TASK BRIEF. The answer must be every line below that holds the word "computer".

Entries taken from a collection
--- --- ---
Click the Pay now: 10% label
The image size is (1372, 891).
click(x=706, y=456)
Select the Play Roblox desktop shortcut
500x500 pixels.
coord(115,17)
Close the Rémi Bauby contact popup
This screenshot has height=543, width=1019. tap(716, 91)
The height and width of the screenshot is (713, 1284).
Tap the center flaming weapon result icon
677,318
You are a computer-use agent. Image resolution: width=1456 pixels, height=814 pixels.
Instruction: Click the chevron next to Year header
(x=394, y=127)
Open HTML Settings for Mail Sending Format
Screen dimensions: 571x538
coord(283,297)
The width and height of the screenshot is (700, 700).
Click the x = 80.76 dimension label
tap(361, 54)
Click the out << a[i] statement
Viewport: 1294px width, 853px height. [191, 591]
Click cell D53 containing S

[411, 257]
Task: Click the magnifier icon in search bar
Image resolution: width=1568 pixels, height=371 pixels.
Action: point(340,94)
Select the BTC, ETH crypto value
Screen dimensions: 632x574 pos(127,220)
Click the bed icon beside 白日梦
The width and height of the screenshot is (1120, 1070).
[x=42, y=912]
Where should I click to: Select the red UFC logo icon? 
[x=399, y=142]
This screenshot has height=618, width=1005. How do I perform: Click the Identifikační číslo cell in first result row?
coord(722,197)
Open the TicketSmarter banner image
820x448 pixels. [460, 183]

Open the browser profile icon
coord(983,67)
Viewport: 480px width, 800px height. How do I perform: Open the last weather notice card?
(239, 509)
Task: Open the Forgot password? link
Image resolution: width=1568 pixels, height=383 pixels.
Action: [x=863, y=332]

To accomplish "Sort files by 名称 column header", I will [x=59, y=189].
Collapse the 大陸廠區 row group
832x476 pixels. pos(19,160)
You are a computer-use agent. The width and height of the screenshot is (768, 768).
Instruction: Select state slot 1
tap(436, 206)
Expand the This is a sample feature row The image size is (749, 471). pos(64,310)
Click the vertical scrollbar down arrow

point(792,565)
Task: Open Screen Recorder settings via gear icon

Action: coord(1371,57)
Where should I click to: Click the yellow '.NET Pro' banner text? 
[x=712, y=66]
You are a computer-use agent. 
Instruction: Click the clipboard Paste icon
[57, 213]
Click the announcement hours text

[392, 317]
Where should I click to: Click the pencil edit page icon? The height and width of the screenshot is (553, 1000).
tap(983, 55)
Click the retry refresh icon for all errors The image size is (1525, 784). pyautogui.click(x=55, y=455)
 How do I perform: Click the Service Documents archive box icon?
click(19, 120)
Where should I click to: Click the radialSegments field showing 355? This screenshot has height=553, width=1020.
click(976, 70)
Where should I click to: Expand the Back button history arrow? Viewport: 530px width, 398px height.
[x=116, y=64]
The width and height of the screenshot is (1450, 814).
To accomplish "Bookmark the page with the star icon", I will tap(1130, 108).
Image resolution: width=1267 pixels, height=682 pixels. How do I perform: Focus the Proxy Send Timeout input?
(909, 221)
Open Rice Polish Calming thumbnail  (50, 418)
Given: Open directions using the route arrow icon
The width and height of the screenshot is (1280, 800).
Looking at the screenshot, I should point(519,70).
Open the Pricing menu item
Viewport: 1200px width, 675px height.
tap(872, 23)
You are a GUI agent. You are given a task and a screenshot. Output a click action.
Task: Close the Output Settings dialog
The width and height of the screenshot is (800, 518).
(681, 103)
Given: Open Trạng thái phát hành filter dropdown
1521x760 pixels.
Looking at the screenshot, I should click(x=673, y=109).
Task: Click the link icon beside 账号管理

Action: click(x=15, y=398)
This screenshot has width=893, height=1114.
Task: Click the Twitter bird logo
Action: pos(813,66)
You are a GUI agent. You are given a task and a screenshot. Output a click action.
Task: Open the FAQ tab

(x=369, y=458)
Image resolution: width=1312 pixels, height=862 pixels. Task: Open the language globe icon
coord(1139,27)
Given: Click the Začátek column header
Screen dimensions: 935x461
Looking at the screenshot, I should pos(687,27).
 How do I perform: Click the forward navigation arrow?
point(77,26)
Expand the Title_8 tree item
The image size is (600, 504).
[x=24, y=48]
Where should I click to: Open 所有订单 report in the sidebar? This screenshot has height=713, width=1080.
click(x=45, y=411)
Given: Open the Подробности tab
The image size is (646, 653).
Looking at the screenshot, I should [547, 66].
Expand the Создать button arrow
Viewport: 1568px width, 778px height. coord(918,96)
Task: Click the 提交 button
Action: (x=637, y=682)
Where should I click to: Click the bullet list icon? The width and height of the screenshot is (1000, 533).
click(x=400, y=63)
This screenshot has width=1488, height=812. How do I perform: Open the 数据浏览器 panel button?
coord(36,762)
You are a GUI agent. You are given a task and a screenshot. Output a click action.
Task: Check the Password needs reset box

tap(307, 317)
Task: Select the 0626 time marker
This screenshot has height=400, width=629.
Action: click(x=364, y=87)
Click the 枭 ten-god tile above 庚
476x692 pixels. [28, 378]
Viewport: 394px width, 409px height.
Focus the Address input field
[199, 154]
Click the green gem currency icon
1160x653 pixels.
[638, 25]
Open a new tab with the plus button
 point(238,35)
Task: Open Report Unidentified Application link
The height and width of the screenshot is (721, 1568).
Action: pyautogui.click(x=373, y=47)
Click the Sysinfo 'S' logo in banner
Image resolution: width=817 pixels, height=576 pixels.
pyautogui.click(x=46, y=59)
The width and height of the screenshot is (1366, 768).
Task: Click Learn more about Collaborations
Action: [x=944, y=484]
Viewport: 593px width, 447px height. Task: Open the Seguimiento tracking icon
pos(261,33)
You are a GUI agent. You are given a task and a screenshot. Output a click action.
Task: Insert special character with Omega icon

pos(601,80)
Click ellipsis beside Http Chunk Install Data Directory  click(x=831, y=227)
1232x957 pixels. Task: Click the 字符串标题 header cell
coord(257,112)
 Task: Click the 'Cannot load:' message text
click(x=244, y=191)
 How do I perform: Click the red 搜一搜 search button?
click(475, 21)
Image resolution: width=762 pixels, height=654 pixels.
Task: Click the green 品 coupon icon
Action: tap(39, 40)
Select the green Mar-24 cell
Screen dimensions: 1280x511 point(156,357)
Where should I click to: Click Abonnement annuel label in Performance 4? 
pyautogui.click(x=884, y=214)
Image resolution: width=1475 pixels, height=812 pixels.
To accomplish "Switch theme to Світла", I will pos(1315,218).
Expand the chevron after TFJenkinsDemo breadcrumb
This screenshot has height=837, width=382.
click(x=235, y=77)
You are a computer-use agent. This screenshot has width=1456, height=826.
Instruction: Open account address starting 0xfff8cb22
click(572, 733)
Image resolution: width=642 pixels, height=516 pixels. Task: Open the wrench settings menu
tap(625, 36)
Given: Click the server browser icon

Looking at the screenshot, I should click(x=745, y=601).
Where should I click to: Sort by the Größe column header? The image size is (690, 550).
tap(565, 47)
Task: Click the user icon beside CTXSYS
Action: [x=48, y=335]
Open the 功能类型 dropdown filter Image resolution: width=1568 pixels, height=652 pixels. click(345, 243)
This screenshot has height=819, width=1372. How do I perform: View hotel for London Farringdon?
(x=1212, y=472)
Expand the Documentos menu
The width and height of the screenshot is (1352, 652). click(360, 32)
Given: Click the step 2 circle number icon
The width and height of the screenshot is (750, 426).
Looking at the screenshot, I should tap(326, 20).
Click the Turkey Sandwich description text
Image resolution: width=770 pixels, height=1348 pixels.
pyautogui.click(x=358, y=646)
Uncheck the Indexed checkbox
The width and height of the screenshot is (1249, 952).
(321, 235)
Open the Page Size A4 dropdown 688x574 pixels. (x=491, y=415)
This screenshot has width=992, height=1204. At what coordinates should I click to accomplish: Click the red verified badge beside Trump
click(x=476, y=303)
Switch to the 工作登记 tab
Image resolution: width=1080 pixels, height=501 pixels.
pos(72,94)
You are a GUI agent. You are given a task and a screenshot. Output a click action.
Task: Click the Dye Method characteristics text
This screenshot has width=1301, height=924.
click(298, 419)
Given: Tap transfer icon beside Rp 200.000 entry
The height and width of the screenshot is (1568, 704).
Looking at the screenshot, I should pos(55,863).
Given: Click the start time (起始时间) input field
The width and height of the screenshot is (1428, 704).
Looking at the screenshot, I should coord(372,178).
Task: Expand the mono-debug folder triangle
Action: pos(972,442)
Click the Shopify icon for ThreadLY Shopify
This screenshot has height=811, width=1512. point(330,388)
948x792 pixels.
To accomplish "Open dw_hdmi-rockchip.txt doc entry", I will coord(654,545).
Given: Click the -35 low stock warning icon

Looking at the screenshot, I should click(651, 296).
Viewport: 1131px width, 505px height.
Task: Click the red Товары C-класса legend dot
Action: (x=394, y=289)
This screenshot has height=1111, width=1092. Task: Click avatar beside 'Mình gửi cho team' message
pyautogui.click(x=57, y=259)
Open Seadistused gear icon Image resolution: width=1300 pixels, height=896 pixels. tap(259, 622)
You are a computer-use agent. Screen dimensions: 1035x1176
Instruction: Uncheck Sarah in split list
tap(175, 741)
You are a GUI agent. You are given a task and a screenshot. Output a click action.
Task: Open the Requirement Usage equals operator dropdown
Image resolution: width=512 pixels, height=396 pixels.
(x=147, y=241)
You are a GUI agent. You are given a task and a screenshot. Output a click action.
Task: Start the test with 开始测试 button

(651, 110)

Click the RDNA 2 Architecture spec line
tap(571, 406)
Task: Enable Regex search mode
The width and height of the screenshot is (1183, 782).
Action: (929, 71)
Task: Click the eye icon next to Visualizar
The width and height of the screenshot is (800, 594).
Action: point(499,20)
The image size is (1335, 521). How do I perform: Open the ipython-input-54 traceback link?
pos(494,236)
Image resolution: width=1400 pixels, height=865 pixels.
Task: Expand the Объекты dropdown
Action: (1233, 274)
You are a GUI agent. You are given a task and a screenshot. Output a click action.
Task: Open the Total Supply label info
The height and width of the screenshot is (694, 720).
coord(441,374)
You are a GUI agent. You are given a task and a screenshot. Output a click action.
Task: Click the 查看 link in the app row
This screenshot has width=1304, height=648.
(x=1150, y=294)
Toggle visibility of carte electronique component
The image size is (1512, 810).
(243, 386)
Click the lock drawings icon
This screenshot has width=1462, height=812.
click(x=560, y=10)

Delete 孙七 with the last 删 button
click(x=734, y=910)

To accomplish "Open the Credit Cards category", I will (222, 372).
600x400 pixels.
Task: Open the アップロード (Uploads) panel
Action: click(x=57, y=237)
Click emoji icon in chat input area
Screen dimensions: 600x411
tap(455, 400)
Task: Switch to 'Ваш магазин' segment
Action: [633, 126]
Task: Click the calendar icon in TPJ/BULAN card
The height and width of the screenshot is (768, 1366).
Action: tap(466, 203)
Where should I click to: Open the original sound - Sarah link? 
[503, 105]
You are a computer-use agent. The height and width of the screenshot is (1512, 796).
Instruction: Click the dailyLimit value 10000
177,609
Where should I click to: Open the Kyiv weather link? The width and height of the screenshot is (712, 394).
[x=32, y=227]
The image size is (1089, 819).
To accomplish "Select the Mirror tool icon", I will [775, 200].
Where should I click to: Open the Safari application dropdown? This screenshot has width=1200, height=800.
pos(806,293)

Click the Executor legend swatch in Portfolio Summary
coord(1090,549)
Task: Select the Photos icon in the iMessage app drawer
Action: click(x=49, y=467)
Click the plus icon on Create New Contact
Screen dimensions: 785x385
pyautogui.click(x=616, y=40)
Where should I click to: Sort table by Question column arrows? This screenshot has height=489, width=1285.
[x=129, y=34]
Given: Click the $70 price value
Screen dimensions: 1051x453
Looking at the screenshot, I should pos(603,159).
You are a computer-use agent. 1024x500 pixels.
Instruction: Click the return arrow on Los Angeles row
--- --- ---
TASK RESULT.
You are a computer-use agent. Image resolution: width=1456 pixels, height=814 pixels.
You are a computer-use agent. The width and height of the screenshot is (768, 768).
You are a computer-use agent. 
You are a computer-use agent. This screenshot has width=1456, height=826.
You are a computer-use agent. Screen dimensions: 1035x1176
You are a computer-use agent. The height and width of the screenshot is (1512, 796).
You are a computer-use agent. 1024x500 pixels.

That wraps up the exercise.